Why AI May Change How Leaders Develop
I use AI every day because it saves me an incredible amount of time. I also know that the first answer it gives me is rarely the end of my research. More often than not, it sends me looking for another source, another opinion, or another question. That is where much of the learning still takes place.
When I interviewed entrepreneur and New York Times bestselling author Josh Linkner, we talked about innovation, and he explained that original ideas come from continuing to explore after most people believe they already have the answer. Leadership develops in much the same way. Throughout my interviews, the leaders who impressed me the most were willing to keep asking questions long after everyone else was ready to move on.
That is where I see a possible unintended consequence of AI. Managers benefit immediately because AI helps them complete many of the responsibilities they already have. Leaders benefit too, but leadership has always depended on building enough knowledge to recognize when an answer deserves another question. If employees become accustomed to receiving conclusions before they build that understanding for themselves, organizations could gradually develop people who become very good at managing work without developing as many people who naturally grow into strategic leaders.
Another issue deserves more attention than it receives. AI responds to the assumptions built into the prompt. If those assumptions are weak, the answer often builds on them. One of the easiest ways to improve the quality of AI’s responses is to ask it where your thinking could be wrong, what assumptions deserve another look, or what someone with a completely different viewpoint might say. Those questions often produce much better discussions than simply asking AI for an answer.

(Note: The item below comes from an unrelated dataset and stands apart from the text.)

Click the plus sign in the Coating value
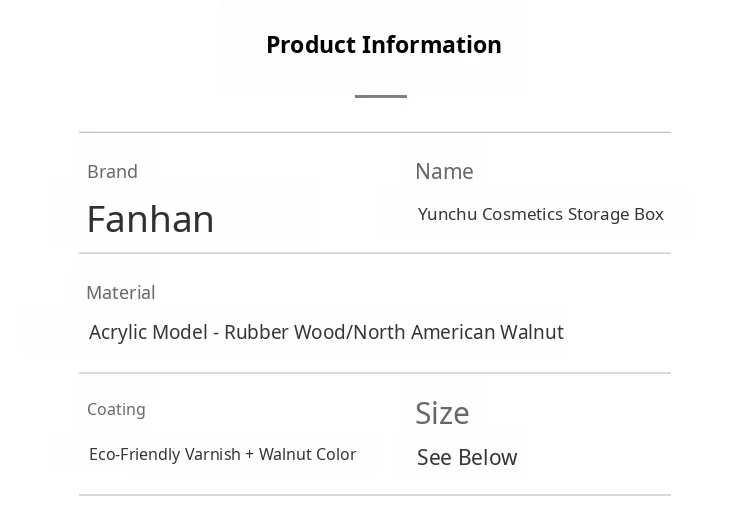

How Organizations Can Continue Developing Leaders
Leadership development may need to become more intentional than it has been in the past. Teaching employees how to use AI effectively is important. Teaching them how to think alongside AI may become even more important.
One approach is to have people work through an issue before opening AI. Ask them how they reached their conclusion, what information they relied on, and what assumptions they made. After AI responds, compare its recommendations with the team’s thinking. The discussion should focus less on whether AI was right and more on why the answers were different. Those conversations help people build the kind of thinking that organizations expect from leaders.
Organizations may also want to take another look at what they recognize and reward. AI is going to help almost everyone become more efficient. Efficiency alone is unlikely to distinguish future leaders. Employees who ask thoughtful questions, challenge assumptions respectfully, connect ideas from different disciplines, or recognize opportunities others overlook may create even greater value as AI becomes part of everyday work. Those are also many of the same qualities organizations have traditionally looked for when identifying future leaders.
Why The Future Still Needs Leaders
AI is one of the most valuable business tools I have seen during my career, and organizations should absolutely embrace it. The opportunity is making sure it becomes more than a productivity tool. Managers and leaders have always played different roles, and organizations need both. AI is likely to strengthen management first because efficiency is exactly what it was designed to improve. Leadership develops over a much longer period of time through learning, experience, curiosity, and the ability to recognize that the first answer is not always the best one. Organizations that continue creating opportunities for people to build that depth of understanding while taking full advantage of AI may be the ones that develop both stronger managers and stronger leaders.